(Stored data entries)
◇ ◇ ◇ ◇ ◇ ◇ ◇

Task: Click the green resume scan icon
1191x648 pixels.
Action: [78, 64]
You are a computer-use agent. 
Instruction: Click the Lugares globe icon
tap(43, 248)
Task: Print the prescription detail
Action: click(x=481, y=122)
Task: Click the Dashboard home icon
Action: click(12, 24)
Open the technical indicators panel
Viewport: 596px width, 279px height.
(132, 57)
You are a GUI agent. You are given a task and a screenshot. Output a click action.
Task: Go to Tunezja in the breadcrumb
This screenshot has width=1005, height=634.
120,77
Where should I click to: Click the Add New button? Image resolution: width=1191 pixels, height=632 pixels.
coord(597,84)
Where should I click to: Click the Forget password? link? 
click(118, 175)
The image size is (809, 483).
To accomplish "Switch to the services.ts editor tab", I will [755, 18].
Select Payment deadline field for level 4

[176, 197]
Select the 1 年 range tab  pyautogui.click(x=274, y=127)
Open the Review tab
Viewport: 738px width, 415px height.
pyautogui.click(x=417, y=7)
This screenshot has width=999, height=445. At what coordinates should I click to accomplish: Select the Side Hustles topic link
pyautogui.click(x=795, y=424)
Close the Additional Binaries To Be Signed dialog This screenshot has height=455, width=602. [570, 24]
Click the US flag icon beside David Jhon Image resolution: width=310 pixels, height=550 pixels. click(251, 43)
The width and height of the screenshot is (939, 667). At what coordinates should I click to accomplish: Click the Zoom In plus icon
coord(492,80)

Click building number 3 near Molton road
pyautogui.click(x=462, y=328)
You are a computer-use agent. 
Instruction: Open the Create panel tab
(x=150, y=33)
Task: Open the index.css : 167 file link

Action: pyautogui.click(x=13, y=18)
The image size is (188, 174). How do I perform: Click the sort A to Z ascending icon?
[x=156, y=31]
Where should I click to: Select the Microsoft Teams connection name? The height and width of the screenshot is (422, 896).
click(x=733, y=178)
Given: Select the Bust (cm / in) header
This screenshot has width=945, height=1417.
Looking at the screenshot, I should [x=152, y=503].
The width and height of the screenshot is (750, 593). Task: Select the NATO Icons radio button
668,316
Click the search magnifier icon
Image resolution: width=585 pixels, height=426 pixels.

◇ ◇ ◇ ◇ ◇ ◇ ◇

§ **Task statement**
With the first line being the one containing "Instruction: Click the Lugares globe icon" and the last line the one containing "Task: Go to Tunezja in the breadcrumb", transcribe exactly the lines above that fall in that range.

§ **Solution to the problem**
Instruction: Click the Lugares globe icon
tap(43, 248)
Task: Print the prescription detail
Action: click(x=481, y=122)
Task: Click the Dashboard home icon
Action: click(12, 24)
Open the technical indicators panel
Viewport: 596px width, 279px height.
(132, 57)
You are a GUI agent. You are given a task and a screenshot. Output a click action.
Task: Go to Tunezja in the breadcrumb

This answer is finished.